_Excerpt_
----

You will notice it’s the representative of the Roman authorities that commanded the Jewish leaders to appear, and Paul is there before them. But who is in charge of the assembly? Who has convened it? Who has commanded the Jewish leaders to appear? the representative of Rome. And this helps us to understand the situation that developed. Paul was invited to speak. That opening verse of chapter 23 tells us that he said, looking at the council...

 

“Men and brethren, I have lived in all good conscience before God until this day.”

 

And it is quite evident that Paul is going to pass in review his history, much is yet done on the stairs in the Temple courts. But before he could go further, the High Priest commanded that he should be smitten on the mouth, and quick as a flash the Apostle said “God shall smite thee, thou whited wall” and Paul has been the subject of some criticism here, and some misunderstanding. At once when it was pointed out that it was the High Priest, who had spoken, Paul apologised, and said, ‘I didn’t know that he was the High Priest: for it is written, Thou shalt not speak evil of the ruler of thy people!’

 

Why didn’t he know who was the High Priest? Well the High Priest would not be there with his robes of office. He was not presiding, he would be there in the semi circle, maybe in a central position, but in the semi circle of Jewish rulers before whom Paul was standing, the whole assembly being under the presidency of the Roman officer. For he is inviting a man who has been secured by Roman Authority, who has declared himself to be a Roman Citizen and who therefore was entitled to Roman protection to state his case to his compatriots. When the voice came from the circle of listeners Paul would not recognize the speaker and at once when it was pointed out who it was, he made the statement that we have just quoted.

----

_Given records_

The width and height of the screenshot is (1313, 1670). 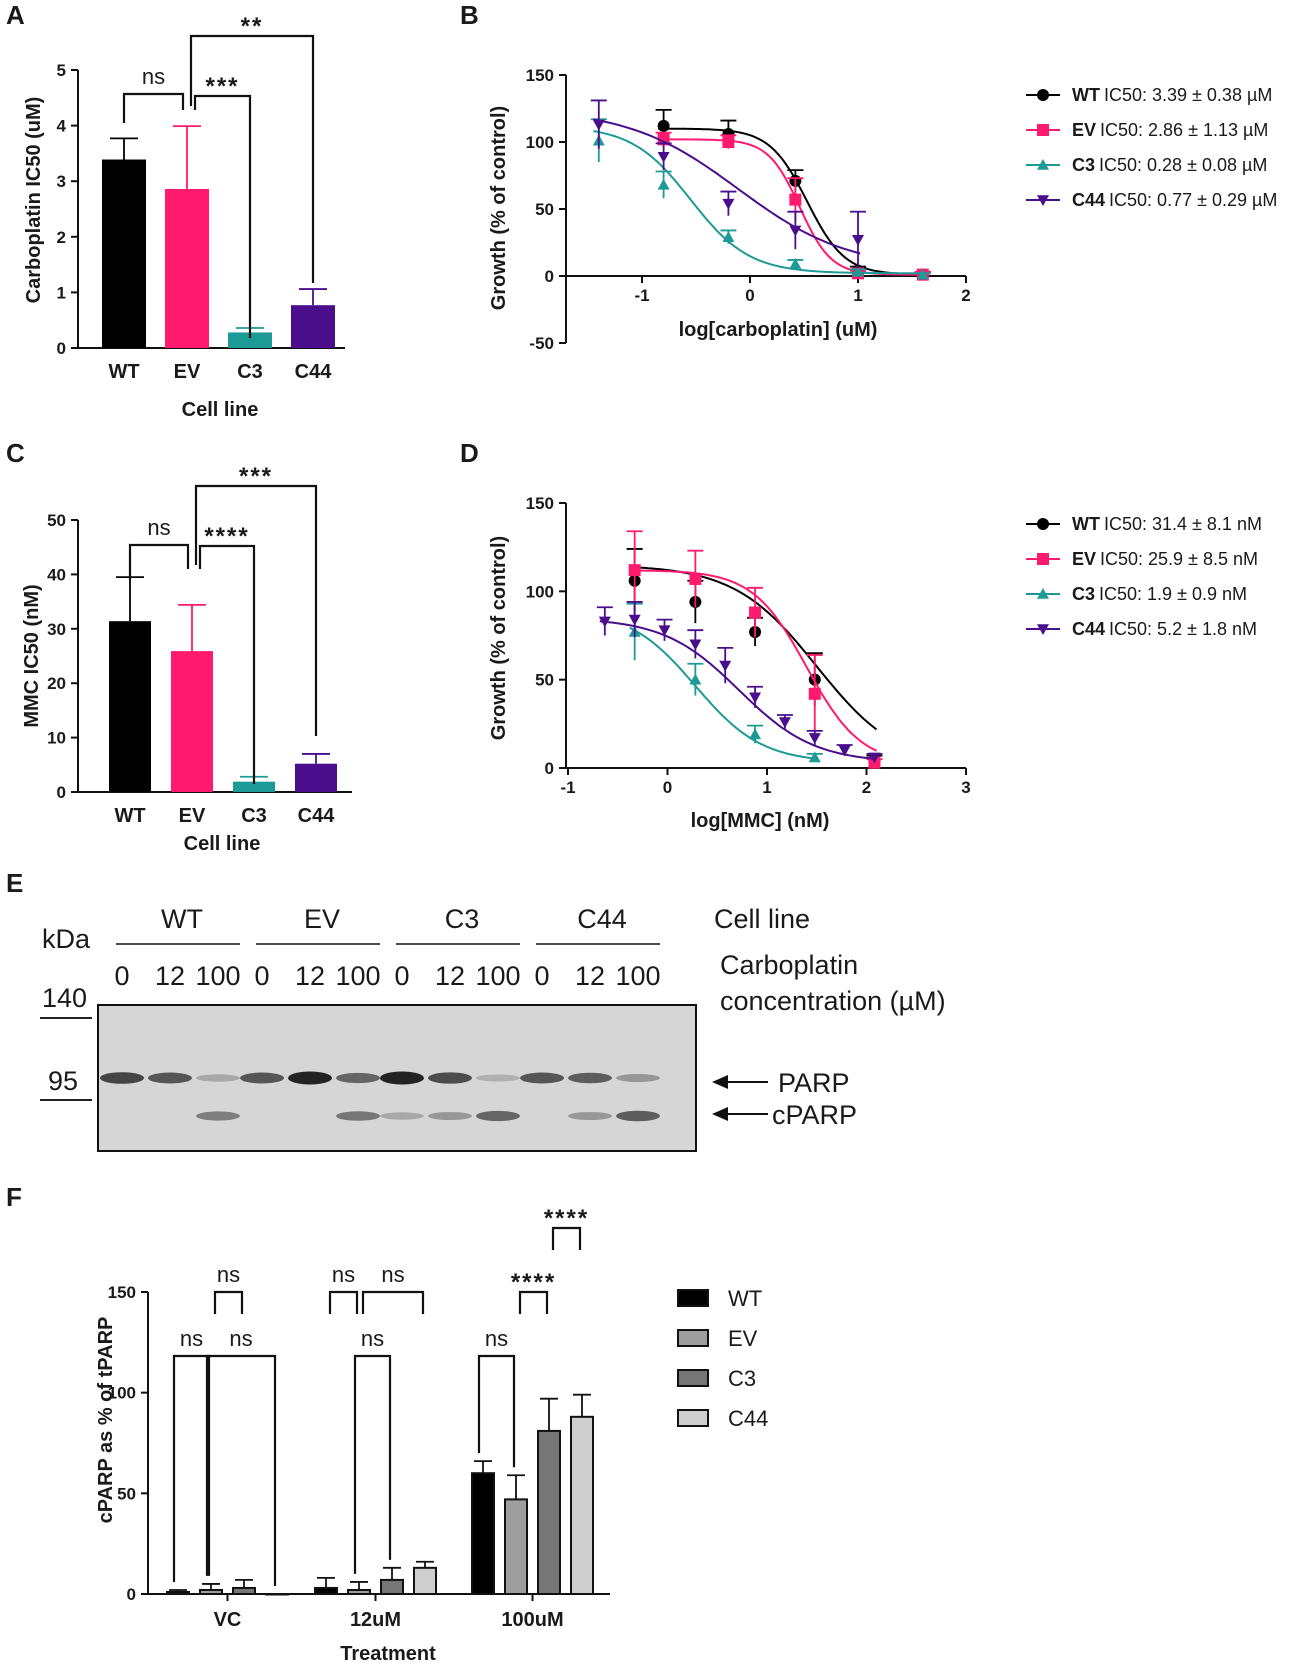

----

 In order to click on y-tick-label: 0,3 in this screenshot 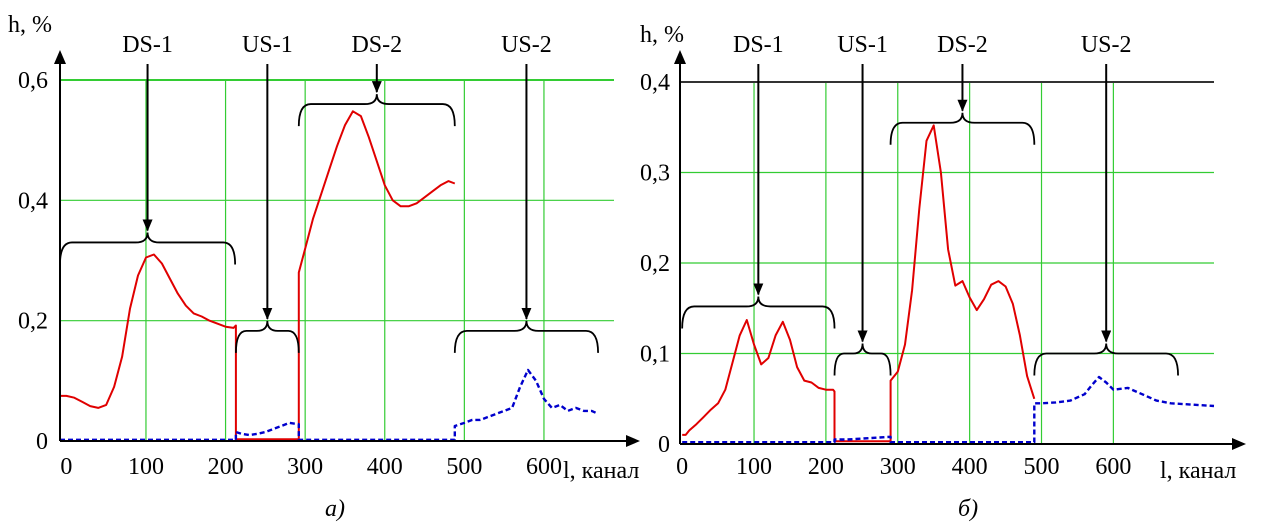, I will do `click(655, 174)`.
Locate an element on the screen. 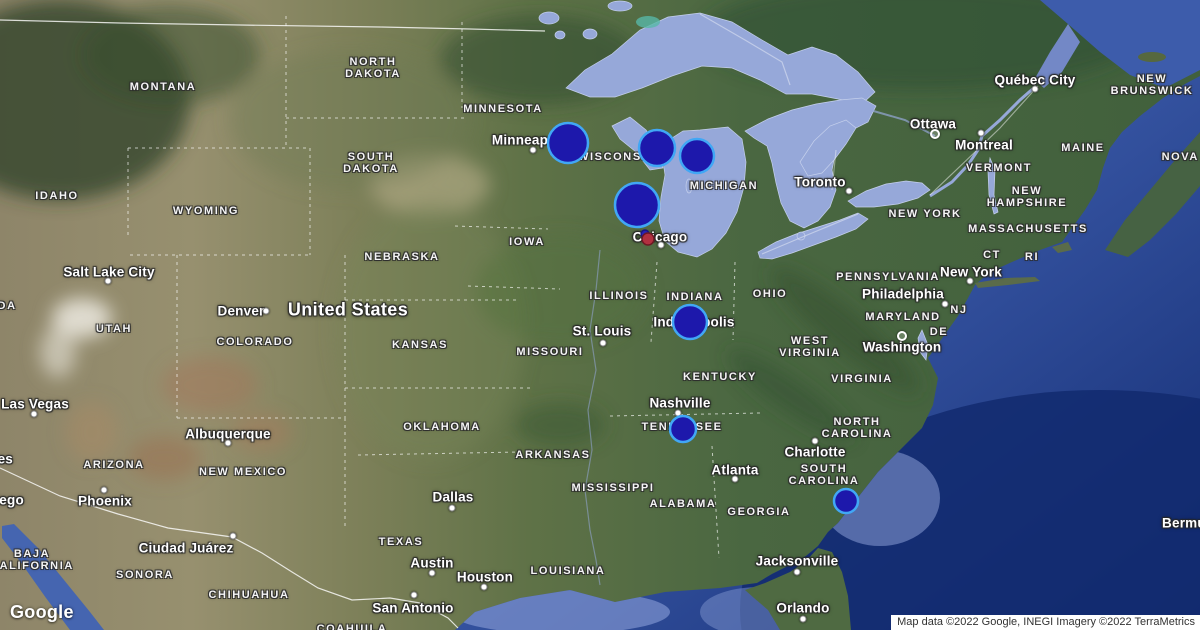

----

_Problem requirements_
Copy out every question that the passage about Paul before the Jewish council asks, in the order they appear.

_Output_
1. But who is in charge of the assembly?
2. Who has convened it?
3. Who has commanded the Jewish leaders to appear?
4. Why didn’t he know who was the High Priest?